(Requirement)
Starting at the line that holds "has width=1431, height=552.", transcribe every line to the end of the data exactly; include no other lines.

(Recorded data)

------------------------------------------------------------

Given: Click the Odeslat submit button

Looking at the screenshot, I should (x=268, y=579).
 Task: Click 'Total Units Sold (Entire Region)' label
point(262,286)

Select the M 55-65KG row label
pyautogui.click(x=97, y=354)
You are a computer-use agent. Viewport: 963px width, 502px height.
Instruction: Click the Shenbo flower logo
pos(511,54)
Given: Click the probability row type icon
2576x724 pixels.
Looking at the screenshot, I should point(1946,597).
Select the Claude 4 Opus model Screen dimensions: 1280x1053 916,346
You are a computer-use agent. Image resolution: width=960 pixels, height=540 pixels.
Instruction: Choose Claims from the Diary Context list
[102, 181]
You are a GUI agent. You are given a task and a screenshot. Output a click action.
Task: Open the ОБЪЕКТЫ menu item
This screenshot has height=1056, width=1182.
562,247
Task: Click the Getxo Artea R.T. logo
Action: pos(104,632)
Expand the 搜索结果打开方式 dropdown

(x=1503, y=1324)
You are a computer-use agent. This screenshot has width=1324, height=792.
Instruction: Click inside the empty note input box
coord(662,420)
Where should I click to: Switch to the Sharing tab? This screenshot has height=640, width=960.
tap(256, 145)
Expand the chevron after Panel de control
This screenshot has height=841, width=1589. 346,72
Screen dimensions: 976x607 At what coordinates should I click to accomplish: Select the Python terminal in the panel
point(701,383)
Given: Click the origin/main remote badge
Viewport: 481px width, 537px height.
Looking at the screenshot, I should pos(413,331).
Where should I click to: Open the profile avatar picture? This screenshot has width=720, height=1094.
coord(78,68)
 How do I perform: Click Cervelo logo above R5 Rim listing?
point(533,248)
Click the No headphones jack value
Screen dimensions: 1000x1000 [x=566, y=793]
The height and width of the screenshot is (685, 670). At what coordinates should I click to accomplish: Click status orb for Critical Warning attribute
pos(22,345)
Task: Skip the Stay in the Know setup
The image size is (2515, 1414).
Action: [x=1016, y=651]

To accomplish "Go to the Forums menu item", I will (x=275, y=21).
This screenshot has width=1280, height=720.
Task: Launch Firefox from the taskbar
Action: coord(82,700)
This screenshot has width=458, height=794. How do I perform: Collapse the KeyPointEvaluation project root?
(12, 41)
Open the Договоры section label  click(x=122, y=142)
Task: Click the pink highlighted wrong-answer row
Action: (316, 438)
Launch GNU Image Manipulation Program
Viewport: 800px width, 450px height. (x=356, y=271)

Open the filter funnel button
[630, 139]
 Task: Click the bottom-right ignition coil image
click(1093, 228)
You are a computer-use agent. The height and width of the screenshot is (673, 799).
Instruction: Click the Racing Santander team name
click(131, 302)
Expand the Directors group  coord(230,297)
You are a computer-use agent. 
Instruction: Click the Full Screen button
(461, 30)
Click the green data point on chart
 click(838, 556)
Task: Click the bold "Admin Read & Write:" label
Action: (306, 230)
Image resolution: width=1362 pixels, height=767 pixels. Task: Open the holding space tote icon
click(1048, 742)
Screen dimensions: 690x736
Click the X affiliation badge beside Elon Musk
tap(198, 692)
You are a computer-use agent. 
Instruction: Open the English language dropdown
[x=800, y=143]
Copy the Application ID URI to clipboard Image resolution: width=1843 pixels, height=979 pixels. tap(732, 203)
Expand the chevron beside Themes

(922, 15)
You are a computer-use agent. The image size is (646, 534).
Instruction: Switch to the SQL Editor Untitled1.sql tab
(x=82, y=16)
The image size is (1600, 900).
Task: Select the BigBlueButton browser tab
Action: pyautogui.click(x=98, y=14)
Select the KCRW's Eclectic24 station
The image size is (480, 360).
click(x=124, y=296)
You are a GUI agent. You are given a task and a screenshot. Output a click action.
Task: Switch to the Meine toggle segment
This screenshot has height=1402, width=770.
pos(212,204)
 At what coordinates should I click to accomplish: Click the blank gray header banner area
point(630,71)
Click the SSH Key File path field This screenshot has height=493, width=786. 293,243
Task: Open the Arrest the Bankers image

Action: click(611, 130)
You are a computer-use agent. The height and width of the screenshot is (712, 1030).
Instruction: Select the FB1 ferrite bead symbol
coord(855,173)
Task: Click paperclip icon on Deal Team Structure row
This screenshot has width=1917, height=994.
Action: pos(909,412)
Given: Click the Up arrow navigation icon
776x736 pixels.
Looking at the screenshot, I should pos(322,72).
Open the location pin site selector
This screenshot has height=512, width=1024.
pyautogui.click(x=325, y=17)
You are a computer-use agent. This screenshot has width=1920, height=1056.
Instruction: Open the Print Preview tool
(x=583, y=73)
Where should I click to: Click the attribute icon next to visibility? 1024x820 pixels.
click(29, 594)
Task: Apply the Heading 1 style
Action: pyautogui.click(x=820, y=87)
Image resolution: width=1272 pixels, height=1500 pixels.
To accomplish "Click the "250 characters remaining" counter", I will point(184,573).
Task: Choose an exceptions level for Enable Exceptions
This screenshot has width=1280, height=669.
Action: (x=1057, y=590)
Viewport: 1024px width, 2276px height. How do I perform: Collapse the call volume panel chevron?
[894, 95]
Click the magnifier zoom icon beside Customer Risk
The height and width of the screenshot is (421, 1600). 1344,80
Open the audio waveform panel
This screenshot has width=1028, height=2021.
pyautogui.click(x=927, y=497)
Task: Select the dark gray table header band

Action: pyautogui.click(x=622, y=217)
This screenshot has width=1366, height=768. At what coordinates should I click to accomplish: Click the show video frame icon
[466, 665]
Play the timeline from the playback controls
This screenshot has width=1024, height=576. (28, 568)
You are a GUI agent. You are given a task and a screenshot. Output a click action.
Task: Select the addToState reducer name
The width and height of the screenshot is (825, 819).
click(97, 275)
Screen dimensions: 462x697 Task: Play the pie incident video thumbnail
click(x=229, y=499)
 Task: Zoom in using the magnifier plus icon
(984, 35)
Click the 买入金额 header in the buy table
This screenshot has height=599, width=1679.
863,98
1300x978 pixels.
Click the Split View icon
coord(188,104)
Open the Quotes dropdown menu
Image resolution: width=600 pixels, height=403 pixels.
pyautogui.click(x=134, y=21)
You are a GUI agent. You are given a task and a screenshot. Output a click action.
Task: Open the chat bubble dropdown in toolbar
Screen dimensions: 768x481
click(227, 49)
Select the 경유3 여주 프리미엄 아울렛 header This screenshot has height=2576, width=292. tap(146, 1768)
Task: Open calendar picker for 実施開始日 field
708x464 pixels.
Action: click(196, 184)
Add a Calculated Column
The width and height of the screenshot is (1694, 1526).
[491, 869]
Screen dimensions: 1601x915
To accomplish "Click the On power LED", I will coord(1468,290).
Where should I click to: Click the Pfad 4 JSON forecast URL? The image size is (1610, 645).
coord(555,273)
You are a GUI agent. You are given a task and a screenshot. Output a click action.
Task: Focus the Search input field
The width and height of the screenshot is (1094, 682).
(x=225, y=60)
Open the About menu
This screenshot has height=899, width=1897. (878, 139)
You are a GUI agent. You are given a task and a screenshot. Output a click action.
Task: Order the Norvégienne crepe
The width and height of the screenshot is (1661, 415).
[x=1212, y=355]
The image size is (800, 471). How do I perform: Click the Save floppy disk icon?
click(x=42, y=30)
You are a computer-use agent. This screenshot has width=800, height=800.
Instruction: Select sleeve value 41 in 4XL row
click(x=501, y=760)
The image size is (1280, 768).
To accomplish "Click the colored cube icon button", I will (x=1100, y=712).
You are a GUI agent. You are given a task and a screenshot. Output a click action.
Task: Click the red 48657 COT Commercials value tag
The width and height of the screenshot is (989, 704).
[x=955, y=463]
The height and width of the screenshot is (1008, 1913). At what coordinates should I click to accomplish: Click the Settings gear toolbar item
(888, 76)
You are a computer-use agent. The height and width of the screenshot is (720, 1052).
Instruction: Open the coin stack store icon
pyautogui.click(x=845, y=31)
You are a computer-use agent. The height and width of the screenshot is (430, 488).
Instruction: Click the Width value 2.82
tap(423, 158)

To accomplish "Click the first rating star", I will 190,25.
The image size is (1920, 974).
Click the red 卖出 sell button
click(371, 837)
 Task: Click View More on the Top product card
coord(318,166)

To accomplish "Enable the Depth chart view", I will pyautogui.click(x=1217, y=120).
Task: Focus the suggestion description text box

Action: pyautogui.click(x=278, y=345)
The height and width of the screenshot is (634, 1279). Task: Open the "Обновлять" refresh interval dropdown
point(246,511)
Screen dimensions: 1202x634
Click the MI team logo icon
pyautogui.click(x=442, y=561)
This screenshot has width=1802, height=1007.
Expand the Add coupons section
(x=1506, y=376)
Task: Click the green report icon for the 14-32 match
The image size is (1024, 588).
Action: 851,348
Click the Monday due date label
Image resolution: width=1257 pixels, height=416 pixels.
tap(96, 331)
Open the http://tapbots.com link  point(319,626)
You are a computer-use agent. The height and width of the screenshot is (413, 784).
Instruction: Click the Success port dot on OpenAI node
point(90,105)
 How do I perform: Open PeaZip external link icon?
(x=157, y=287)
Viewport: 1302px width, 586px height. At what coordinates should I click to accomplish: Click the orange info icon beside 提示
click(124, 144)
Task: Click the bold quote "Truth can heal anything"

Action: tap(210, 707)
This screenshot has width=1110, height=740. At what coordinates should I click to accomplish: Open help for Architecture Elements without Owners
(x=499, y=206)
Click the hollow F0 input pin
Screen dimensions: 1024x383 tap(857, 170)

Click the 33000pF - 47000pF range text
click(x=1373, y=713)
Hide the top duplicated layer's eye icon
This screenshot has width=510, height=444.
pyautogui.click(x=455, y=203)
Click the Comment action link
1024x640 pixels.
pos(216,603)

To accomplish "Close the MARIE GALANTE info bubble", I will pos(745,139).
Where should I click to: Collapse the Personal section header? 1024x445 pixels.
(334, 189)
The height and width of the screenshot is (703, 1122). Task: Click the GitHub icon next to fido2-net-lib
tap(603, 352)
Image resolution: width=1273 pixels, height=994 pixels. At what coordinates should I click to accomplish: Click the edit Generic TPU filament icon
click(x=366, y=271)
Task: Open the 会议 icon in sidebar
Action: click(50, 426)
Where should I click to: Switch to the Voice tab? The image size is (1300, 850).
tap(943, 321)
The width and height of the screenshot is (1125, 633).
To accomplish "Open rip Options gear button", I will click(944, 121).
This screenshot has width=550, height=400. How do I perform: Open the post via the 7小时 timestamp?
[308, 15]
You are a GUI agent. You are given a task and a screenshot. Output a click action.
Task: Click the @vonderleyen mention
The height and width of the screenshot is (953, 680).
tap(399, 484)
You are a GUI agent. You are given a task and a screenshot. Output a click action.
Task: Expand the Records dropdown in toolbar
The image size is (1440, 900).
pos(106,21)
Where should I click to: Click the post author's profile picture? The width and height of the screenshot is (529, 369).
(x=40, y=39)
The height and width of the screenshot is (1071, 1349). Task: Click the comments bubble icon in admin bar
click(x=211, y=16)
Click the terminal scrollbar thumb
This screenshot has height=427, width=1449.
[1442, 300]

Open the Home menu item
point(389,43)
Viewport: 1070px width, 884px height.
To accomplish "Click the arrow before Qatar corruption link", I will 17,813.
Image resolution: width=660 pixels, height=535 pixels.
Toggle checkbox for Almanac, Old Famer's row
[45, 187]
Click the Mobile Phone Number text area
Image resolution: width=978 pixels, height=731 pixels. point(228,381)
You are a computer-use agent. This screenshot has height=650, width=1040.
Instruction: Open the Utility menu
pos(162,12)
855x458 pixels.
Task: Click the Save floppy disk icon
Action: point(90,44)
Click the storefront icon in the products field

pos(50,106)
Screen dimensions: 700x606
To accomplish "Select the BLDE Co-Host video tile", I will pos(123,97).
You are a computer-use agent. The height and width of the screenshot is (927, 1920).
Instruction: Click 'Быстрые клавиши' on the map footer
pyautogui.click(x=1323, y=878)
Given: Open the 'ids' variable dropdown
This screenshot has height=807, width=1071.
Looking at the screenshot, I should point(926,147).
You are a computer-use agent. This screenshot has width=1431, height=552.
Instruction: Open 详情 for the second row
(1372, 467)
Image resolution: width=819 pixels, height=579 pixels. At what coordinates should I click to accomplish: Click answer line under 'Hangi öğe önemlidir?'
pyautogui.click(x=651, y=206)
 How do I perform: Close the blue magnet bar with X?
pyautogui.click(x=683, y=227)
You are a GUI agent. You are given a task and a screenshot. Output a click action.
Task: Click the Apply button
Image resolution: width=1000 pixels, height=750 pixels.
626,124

------------------------------------------------------------

(Answer for this exercise)
You are a computer-use agent. This screenshot has width=1431, height=552.
Instruction: Open 详情 for the second row
(1372, 467)
Image resolution: width=819 pixels, height=579 pixels. At what coordinates should I click to accomplish: Click answer line under 'Hangi öğe önemlidir?'
pyautogui.click(x=651, y=206)
 How do I perform: Close the blue magnet bar with X?
pyautogui.click(x=683, y=227)
You are a GUI agent. You are given a task and a screenshot. Output a click action.
Task: Click the Apply button
Image resolution: width=1000 pixels, height=750 pixels.
626,124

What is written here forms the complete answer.